The proxiML platform has been extended to support deploying models as REST API endpoints. These fully managed endpoints give you the real-time predictions you need for production applications without having to worry about servers, certificates, networking, or web development.
How It Works
proxiML Endpoints allow you to expose your model code as a REST API endpoint. The endpoint runs a webserver on a publicly accessible URL that will call functions inside the model code you supply based on the configuration you specify. Once you have a trained model with inference code saved as a proxiML Model, in a git repository, or on your local computer, you can configure a proxiML Endpoint to run that inference code.
Endpoints have one or more "routes", which are defined by the URL path and HTTP verb of the request that the endpoint should accept. For example, a POST
request to path /predict
is a separate route from a GET
request to the same path, and can therefore call different functions with different parameters. For each route, you specify the Python file that contains the code to be called as well as the method within that file to call.
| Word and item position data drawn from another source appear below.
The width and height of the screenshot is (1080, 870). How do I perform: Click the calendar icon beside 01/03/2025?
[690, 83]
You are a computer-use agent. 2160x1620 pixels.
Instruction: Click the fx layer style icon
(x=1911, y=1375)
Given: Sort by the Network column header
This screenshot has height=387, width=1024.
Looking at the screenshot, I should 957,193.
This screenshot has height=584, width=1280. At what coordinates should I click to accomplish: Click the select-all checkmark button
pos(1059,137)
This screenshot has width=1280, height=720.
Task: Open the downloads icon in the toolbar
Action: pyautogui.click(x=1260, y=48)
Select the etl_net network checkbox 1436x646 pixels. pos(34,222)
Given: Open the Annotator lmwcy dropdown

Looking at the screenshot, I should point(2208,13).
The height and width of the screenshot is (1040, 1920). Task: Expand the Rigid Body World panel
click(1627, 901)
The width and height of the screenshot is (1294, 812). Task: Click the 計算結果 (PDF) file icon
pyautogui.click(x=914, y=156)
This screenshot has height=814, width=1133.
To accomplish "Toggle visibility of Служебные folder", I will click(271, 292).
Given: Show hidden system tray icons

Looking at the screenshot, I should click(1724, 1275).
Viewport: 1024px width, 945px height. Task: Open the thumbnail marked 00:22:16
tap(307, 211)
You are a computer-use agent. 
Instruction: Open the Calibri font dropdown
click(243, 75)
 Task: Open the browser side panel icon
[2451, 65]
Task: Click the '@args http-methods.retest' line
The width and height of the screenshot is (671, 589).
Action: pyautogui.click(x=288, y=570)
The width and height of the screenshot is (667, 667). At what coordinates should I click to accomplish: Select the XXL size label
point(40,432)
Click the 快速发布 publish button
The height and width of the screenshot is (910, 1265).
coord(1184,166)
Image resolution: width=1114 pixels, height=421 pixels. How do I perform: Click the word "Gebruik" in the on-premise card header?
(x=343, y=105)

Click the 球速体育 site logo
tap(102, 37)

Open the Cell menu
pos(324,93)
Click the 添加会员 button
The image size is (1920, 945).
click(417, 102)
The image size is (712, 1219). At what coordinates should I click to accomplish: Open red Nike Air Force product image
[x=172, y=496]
The input data to the prediction is provided in the HTTP request body (only POST
requests are currently supported). Each route allows you to configure the expected Request Body Template. This body template both validates that the request body is properly formatted as well as maps the request body attributes to the arguments the specified function expects. If the function uses positional arguments, simply define the request body with the attributes in the same order as the function expects. If the function uses keyword arguments, define the request body to have attributes with the same name as the function arguments.
Once the endpoint is created and running, it will return the hostname to reach the endpoint. Use any HTTP client (e.g. curl, Postman, etc.) to query the configured route and get the response. All endpoints also have the GET
method defined for the /ping
URL that can be used for health checking.
If the endpoint begins to be overloaded, it will return HTTP 503 errors. If you are calling the endpoint programmatically, be sure to look for this error response and retry the request using a backoff algorithm
Endpoints will run until stopped and are billed the same way as other job types.
Using the Web Platform
Navigate to the Endpoint Dashboard and click the Create
button. Specify the name and required resources for the endpoint. In the Models
section, specify the proxiML Model, git repository, or local computer directory that contains the trained model and inference code.
In the Endpoint
section, click Add Route
. Keep POST
as the HTTP Verb
and specify /predict
as the Path
. Specify the file within the model code to use as the File Name
(e.g. predict.py
) and the method to call as the Function Name
(e.g. predict_file
). Click Add Parameter
to configure the information that will be provided in the HTTP request body when the endpoint is called. These parameters must exactly match the arguments the specified function is expecting. If the function is expecting positional arguments, ensure the Function Uses Positional Arguments
box is checked.
Specify the expected Data Type
for each parameter. String, Integer, Float, Boolean, Object, and List data types are supported. If the parameter is optional, check the Optional
box and specify a Default Value
. The default value must be valid Python (e.g. None
should be used rather than null
or undefined
). See FastAPI's request body documentation for more details.
If a request's body does not match the template, the request will be rejected.
Click Next
and Create
to start the endpoint. Once the endpoint successfully starts, the dashboard should indicate that the endpoint is in the running
state. Click the Connect
button to view public URL of the endpoint as well as an example command to query one of it's routes.
You can also access the endpoint's logs by clicking the View
button. Log messages are sorted in descending order (most recent on top) and new log messages appear automatically as they are generated. If there are many log message, you can scroll down on the page to see older logs.
To view detailed information about the endpoint, click on the endpoint name from the Endpoint dashboard.
Using the SDK
You can also create an endpoint using the proxiML SDK. Specify endpoint
as the type and provide an endpoint
dictionary to the job create command. The endpoint
dictionary requires a routes
key that is a list of route. Each route is a dictionary with path
, verb
, function
, file
, positional
, and body
keys. The body
key is a list of the parameters for the request body, with keys name
, type
, optional
, and default_value
. An example specification is the following:
job = await proximl.jobs.create(
name="Endpoint",
type="endpoint",
...
endpoint=dict(
routes=[
dict(
path="/predict",
verb="POST",
function="predict_image",
file="predict",
positional=True,
body=[dict(name="filename", type="str")],
)
]
),
)
The type
field for the parameters must be one of str
, int
, float
, bool
, dict
, or list
. Once the job is in the running
state, you can retrieve the endpoint URL from the url
property of the job (e.g. job.url
).
Using the CLI
The proxiML CLI can also create endpoints. Endpoint routes can be specified using the --route
option. The data for each route must be properly formatted JSON with the same keys and values as required in the SDK above. An example is the following:
proximl job create endpoint \
--git-uri https://github.com/proxiML/simple-tensorflow-classifier.git \
--route '{"verb": "POST", "path": "/predict", "file": "predict", "positional": true, "body": [{"name": "filename", "type": "str"}], "function": "predict_image"}' \
"New Inference Endpoint"
This command will print the endpoint URL to the terminal once the endpoint is running.